Bug 67734

Summary: glibc regexp submatching behaviour seems to have changed
Product: [Retired] Red Hat Raw Hide Reporter: Jens Petersen <petersen>
Component: glibcAssignee: Jakub Jelinek <jakub>
Status: CLOSED RAWHIDE QA Contact: Brian Brock <bbrock>
Severity: medium Docs Contact:
Priority: medium    
Version: 1.0CC: fweimer
Target Milestone: ---   
Target Release: ---   
Hardware: i386   
OS: Linux   
Whiteboard:
Fixed In Version: Doc Type: Bug Fix
Doc Text:
Story Points: ---
Clone Of: Environment:
Last Closed: 2002-07-12 08:54:06 UTC Type: ---
Regression: --- Mount Type: ---
Documentation: --- CRM:
Verified Versions: Category: ---
oVirt Team: --- RHEL 7.3 requirements from Atomic Host:
Cloudforms Team: --- Target Upstream Version:
Embargoed:

Description Jens Petersen 2002-07-01 09:16:55 UTC
Description of Problem:
The following well-known regexp from rfc2396:

"^(([^:/?#]+):)?(//([^/?#]*))?([^?#]*)(\\?([^#]*))?(#(.*))?"

used to work fine with glibc-2.2 in splitting up an URL into
components (scheme, authority, path, query, fragment), no longer
seems to work with glibc-2.3 regex.

Version-Release number of selected component (if applicable):
glibc-2.2.90-14

How Reproducible:
every time

Steps to Reproduce:
1. match the above regexp against "http://www.redhat.com/rhn/"

Actual Results:
With glibc-2.3, the url matches as a path component.
With glibc-2.2, the url is split correctly in scheme, authority,
and path.

Expected Results:
The same results with both versions.

Additional Information:
I'm not sure whether this change is intentional.
If so, perhaps it's already documented somewhere?

Comment 1 Jakub Jelinek 2002-07-01 10:48:06 UTC
Guess you need to provide more details on how exactly you match against that
regexp and what you see, because I've tried to reproduce this with:
#include <sys/types.h>
#include <regex.h>
#include <locale.h>
#include <stdio.h>

int
main (int argc, char *argv[])
{
  regex_t re;
  regmatch_t mat[20];
  int i;

  if (setlocale (LC_ALL, "en_US.UTF-8") == NULL)
    puts ("cannot set locale");
  else if (regcomp (&re, "^(([^:/?#]+):)?(//([^/?#]*))?([^?#]*)(\\?([^#]*))?(#(.*))?", REG_EXTENDED) != REG_NOERROR)
    puts ("cannot compile expression \"[a-f]*\"");
  else if (regexec (&re, "http://www.redhat.com/rhn/", 20, mat, 0) == REG_NOMATCH)
    puts ("no match");
  else
    {
      for (i = 0; i < 20; ++i)
        if (mat[i].rm_so != -1)
          printf ("%d: %.*s\n", i, mat[i].rm_eo - mat[i].rm_so, "http://www.redhat.com/rhn/" + mat[i].rm_so);
    }
  return 0;
}

and get the expected result both on glibc-2.2.5-34 and glibc-2.2.90-14.

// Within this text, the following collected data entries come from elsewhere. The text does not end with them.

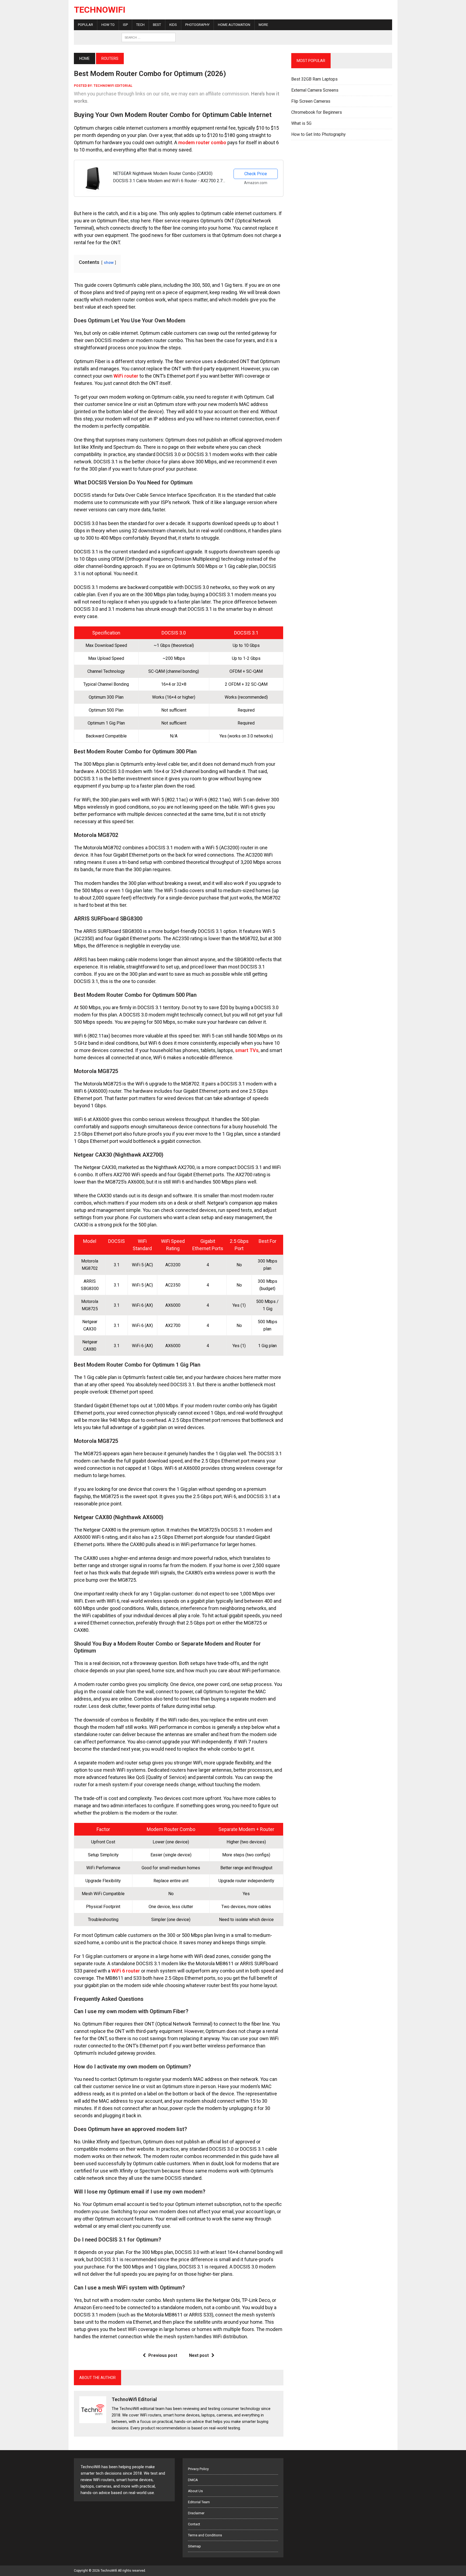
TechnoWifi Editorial (113, 86)
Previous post (162, 2355)
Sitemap (194, 2546)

Comment 2 Jens Petersen 2002-07-03 11:08:39 UTC
Thanks for your fast response.  Seems the problem is locale
related.  Why is it necessary to set the locale to get this to work?
Also it seem only some locales work.  Eg setting the locale to ja_JP,
de_DE.utf-8, or en_US.utf-8 work, but not C, POSIX, en_US, de_DE, etc.


Comment 3 Jakub Jelinek 2002-07-03 15:13:07 UTC
It is a bug in regex code. I've spent half a day on it but have not managed
to fix it yet, hope the new regex code author will have a look at it too.
The difference between MBS and non-MBS locales is just in internal representation
of the regular expression (in the second case it is just a bitset for the first
range, in the first case it is alternative of bitset and all MBS chars above 128).

Comment 4 Jens Petersen 2002-07-12 08:54:01 UTC
Confirmed fixed in glibc-2.2.90-15.  Thanks :-)